*WHAT YOU NEED TO DO*
Nothing but an exact repetition of the entries should appear in the answer.

*INPUT FOR THIS TASK*
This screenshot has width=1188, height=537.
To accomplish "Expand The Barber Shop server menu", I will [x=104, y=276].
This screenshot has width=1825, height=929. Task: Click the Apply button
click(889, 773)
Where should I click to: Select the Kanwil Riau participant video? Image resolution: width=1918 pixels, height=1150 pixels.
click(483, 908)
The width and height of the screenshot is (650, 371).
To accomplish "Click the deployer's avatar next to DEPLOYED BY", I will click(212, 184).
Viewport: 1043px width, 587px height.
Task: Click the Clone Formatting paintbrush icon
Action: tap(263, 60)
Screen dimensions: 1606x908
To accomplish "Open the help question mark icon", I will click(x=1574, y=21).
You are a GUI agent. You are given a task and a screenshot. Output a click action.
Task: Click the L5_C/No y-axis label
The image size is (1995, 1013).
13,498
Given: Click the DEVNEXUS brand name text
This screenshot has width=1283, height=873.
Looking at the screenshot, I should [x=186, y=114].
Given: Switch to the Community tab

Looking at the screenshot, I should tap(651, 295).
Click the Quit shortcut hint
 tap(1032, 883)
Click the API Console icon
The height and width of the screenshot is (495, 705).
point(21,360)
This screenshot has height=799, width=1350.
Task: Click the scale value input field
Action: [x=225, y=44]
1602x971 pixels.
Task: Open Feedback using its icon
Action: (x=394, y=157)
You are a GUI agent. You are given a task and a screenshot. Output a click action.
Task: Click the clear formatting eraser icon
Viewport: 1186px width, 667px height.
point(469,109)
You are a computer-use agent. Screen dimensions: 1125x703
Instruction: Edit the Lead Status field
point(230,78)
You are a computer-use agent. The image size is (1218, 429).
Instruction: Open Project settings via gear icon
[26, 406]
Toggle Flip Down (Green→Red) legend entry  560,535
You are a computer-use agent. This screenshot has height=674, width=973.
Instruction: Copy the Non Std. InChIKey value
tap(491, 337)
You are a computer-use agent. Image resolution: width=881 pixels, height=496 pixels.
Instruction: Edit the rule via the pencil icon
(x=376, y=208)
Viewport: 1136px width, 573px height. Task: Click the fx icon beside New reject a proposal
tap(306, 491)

*EXPECTED ANSWER*
This screenshot has width=1188, height=537.
To accomplish "Expand The Barber Shop server menu", I will [x=104, y=276].
This screenshot has width=1825, height=929. Task: Click the Apply button
click(889, 773)
Where should I click to: Select the Kanwil Riau participant video? Image resolution: width=1918 pixels, height=1150 pixels.
click(483, 908)
The width and height of the screenshot is (650, 371).
To accomplish "Click the deployer's avatar next to DEPLOYED BY", I will click(212, 184).
Viewport: 1043px width, 587px height.
Task: Click the Clone Formatting paintbrush icon
Action: tap(263, 60)
Screen dimensions: 1606x908
To accomplish "Open the help question mark icon", I will click(x=1574, y=21).
You are a GUI agent. You are given a task and a screenshot. Output a click action.
Task: Click the L5_C/No y-axis label
The image size is (1995, 1013).
13,498
Given: Click the DEVNEXUS brand name text
This screenshot has width=1283, height=873.
Looking at the screenshot, I should [x=186, y=114].
Given: Switch to the Community tab

Looking at the screenshot, I should tap(651, 295).
Click the Quit shortcut hint
 tap(1032, 883)
Click the API Console icon
The height and width of the screenshot is (495, 705).
point(21,360)
This screenshot has height=799, width=1350.
Task: Click the scale value input field
Action: [x=225, y=44]
1602x971 pixels.
Task: Open Feedback using its icon
Action: (x=394, y=157)
You are a GUI agent. You are given a task and a screenshot. Output a click action.
Task: Click the clear formatting eraser icon
Viewport: 1186px width, 667px height.
point(469,109)
You are a computer-use agent. Screen dimensions: 1125x703
Instruction: Edit the Lead Status field
point(230,78)
You are a computer-use agent. The image size is (1218, 429).
Instruction: Open Project settings via gear icon
[26, 406]
Toggle Flip Down (Green→Red) legend entry  560,535
You are a computer-use agent. This screenshot has height=674, width=973.
Instruction: Copy the Non Std. InChIKey value
tap(491, 337)
You are a computer-use agent. Image resolution: width=881 pixels, height=496 pixels.
Instruction: Edit the rule via the pencil icon
(x=376, y=208)
Viewport: 1136px width, 573px height. Task: Click the fx icon beside New reject a proposal
tap(306, 491)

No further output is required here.